Sick Card

I finally called it quits on hoping this thing living in my chest would just magically get better and went to the Urgent Care on Sunday. It was serious enough to drag both the kids with me to a germ-infested urgent care and later ER for XRays.

My husband, of course, is traveling the world on a book tour.

Just kidding. Work travel. And you know what? I’ve never needed to call him back from a work trip, but this whole week is testing my limits of put-up-with-ness.

I saw a harried and very casual nurse practitioner at the Urgent Care. She was very confusing. She listened to my lungs, asked “And you’re not a smoker?” to which I assured her I was not and had never been. She closed up shop and said, “Well, your lungs sound clear so you should be good. Just use your inhaler for the breathlessness.”

My face must have shown my frustration and disbelief because she immediately said, “But you’ve already been seen twice, so we might as well just get an xray done.”

Gee. I’d hate to put you out.

My kids were being angels. Thank god for technology! I was bored out of my gourd because after handing the iPad and iPhone to each kid, I was out of entertainment for myself. I decided to just count the loogies.

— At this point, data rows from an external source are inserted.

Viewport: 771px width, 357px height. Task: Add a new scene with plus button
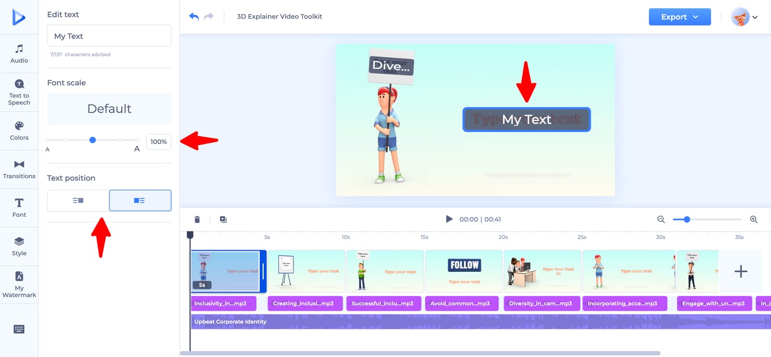click(x=741, y=271)

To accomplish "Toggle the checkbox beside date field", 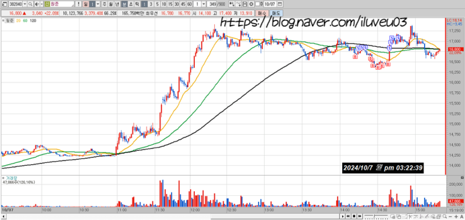I will click(x=257, y=4).
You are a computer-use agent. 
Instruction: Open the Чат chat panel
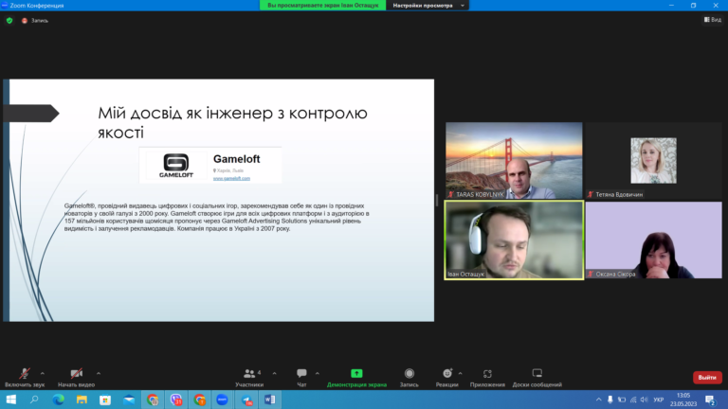[301, 374]
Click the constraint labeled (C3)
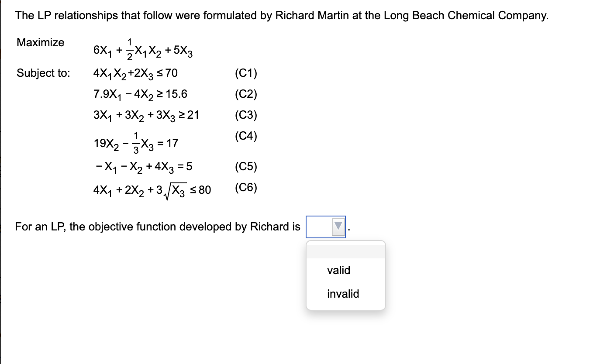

By the time we sat through the ER rotation for radiology, got back to the room, finally got results, a total of about an hour and a half had gone by. Not too bad. The kids had their evil flip sides hidden behind the screens so I was counting blessings.

The NP came back in and told me “The radiologist did find an area with pneumonia, but it looks to be resolving itself. I personally think it was a soft diagnosis and you should wait before taking the ZPack. The antibiotics are aggressive and may cause upset stomach and diarrhea.”

Pardon me for thinking you’re absolutely full of shit, but the fact I’m spending 30 minutes every night coughing up a lung and again in the morning when i’m surrounded by offspring leads me to choose diarrhea over not being able to breath.


And I was cool with all of this because there’s nothing better than proving you are not, in fact, paranoid crazy about feeling like you cannot breath without coughing. And coughing takes deep breaths to complete. Laundry doesn’t get done around here anyway, but this made lugging a stack of my 4 year old’s undies up the stairs completely impossible.

So I started the meds, I called my husband to let him know his wife is a trooper. He made zero attempt to call off any part of his trip. I was going to just carry this around like a bullshit card in my purse. The next time my husband wants to whine at me about feeling like he needs an entire day to lay in bed because his nose is running, I pull out the big fat PNEUMONIA take home paperwork and drop it at his feet, and turn and walk away.

But now it feels like I’m getting a cold on top of this other nonsense, and this is what will send me over the edge. If either of the children start sneezing or coughing, i’m moving us all to the nearest Holiday Inn and living on room service and laundry service until kingdom come.